EXERCISE: Copy out all the records exactly.

|---|

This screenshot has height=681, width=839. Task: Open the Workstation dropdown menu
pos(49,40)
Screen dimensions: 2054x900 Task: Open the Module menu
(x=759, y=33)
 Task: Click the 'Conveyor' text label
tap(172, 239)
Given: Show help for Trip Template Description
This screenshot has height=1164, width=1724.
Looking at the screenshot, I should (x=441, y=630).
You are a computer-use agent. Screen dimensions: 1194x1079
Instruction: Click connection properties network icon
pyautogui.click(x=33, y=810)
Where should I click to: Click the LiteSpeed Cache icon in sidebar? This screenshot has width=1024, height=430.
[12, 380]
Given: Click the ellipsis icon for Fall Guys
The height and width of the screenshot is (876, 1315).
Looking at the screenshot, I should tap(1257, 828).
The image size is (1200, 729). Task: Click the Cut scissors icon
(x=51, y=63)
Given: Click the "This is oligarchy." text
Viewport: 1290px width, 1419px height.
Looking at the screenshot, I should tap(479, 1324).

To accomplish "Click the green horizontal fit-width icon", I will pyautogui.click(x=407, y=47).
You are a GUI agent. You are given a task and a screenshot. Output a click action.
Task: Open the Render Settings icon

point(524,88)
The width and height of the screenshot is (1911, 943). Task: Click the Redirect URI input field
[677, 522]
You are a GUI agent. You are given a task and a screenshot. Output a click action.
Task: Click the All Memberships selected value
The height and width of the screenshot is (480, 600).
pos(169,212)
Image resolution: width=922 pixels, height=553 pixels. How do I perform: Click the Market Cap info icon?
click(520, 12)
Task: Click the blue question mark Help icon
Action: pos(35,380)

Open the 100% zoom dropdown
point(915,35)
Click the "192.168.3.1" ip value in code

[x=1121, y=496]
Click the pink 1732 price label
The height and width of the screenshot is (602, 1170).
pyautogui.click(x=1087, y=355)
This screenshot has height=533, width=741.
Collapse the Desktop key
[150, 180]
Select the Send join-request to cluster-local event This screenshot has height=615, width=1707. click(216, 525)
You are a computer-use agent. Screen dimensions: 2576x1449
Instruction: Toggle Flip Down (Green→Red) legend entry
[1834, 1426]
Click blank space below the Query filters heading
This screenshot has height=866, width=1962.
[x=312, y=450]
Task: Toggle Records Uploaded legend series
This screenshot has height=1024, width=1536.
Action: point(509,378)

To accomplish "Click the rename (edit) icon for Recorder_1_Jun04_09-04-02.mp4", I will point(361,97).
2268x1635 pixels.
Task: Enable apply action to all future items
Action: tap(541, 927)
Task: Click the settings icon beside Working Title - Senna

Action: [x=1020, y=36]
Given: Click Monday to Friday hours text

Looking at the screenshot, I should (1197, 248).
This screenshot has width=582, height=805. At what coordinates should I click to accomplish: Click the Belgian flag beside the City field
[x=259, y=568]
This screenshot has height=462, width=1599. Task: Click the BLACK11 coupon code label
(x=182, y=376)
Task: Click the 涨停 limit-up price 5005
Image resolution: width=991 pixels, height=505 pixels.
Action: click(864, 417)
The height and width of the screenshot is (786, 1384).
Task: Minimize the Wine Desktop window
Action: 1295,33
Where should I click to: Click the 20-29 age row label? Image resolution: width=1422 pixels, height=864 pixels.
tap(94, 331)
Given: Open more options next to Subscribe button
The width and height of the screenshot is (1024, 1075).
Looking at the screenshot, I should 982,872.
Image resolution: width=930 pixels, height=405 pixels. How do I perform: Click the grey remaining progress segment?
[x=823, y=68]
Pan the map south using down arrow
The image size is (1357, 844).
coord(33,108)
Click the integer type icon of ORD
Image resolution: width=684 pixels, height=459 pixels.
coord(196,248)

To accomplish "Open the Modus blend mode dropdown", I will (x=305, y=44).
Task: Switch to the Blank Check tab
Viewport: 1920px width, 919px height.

|---|

EXERCISE RESPONSE:
This screenshot has height=681, width=839. Task: Open the Workstation dropdown menu
pos(49,40)
Screen dimensions: 2054x900 Task: Open the Module menu
(x=759, y=33)
 Task: Click the 'Conveyor' text label
tap(172, 239)
Given: Show help for Trip Template Description
This screenshot has height=1164, width=1724.
Looking at the screenshot, I should (x=441, y=630).
You are a computer-use agent. Screen dimensions: 1194x1079
Instruction: Click connection properties network icon
pyautogui.click(x=33, y=810)
Where should I click to: Click the LiteSpeed Cache icon in sidebar? This screenshot has width=1024, height=430.
[12, 380]
Given: Click the ellipsis icon for Fall Guys
The height and width of the screenshot is (876, 1315).
Looking at the screenshot, I should tap(1257, 828).
The image size is (1200, 729). Task: Click the Cut scissors icon
(x=51, y=63)
Given: Click the "This is oligarchy." text
Viewport: 1290px width, 1419px height.
Looking at the screenshot, I should tap(479, 1324).

To accomplish "Click the green horizontal fit-width icon", I will pyautogui.click(x=407, y=47).
You are a GUI agent. You are given a task and a screenshot. Output a click action.
Task: Open the Render Settings icon

point(524,88)
The width and height of the screenshot is (1911, 943). Task: Click the Redirect URI input field
[677, 522]
You are a GUI agent. You are given a task and a screenshot. Output a click action.
Task: Click the All Memberships selected value
The height and width of the screenshot is (480, 600).
pos(169,212)
Image resolution: width=922 pixels, height=553 pixels. How do I perform: Click the Market Cap info icon?
click(520, 12)
Task: Click the blue question mark Help icon
Action: pos(35,380)

Open the 100% zoom dropdown
point(915,35)
Click the "192.168.3.1" ip value in code

[x=1121, y=496]
Click the pink 1732 price label
The height and width of the screenshot is (602, 1170).
pyautogui.click(x=1087, y=355)
This screenshot has height=533, width=741.
Collapse the Desktop key
[150, 180]
Select the Send join-request to cluster-local event This screenshot has height=615, width=1707. click(216, 525)
You are a computer-use agent. Screen dimensions: 2576x1449
Instruction: Toggle Flip Down (Green→Red) legend entry
[1834, 1426]
Click blank space below the Query filters heading
This screenshot has height=866, width=1962.
[x=312, y=450]
Task: Toggle Records Uploaded legend series
This screenshot has height=1024, width=1536.
Action: point(509,378)

To accomplish "Click the rename (edit) icon for Recorder_1_Jun04_09-04-02.mp4", I will point(361,97).
2268x1635 pixels.
Task: Enable apply action to all future items
Action: tap(541, 927)
Task: Click the settings icon beside Working Title - Senna

Action: [x=1020, y=36]
Given: Click Monday to Friday hours text

Looking at the screenshot, I should (1197, 248).
This screenshot has width=582, height=805. At what coordinates should I click to accomplish: Click the Belgian flag beside the City field
[x=259, y=568]
This screenshot has height=462, width=1599. Task: Click the BLACK11 coupon code label
(x=182, y=376)
Task: Click the 涨停 limit-up price 5005
Image resolution: width=991 pixels, height=505 pixels.
Action: click(864, 417)
The height and width of the screenshot is (786, 1384).
Task: Minimize the Wine Desktop window
Action: 1295,33
Where should I click to: Click the 20-29 age row label? Image resolution: width=1422 pixels, height=864 pixels.
tap(94, 331)
Given: Open more options next to Subscribe button
The width and height of the screenshot is (1024, 1075).
Looking at the screenshot, I should 982,872.
Image resolution: width=930 pixels, height=405 pixels. How do I perform: Click the grey remaining progress segment?
[x=823, y=68]
Pan the map south using down arrow
The image size is (1357, 844).
coord(33,108)
Click the integer type icon of ORD
Image resolution: width=684 pixels, height=459 pixels.
coord(196,248)

To accomplish "Open the Modus blend mode dropdown", I will (x=305, y=44).
Task: Switch to the Blank Check tab
Viewport: 1920px width, 919px height.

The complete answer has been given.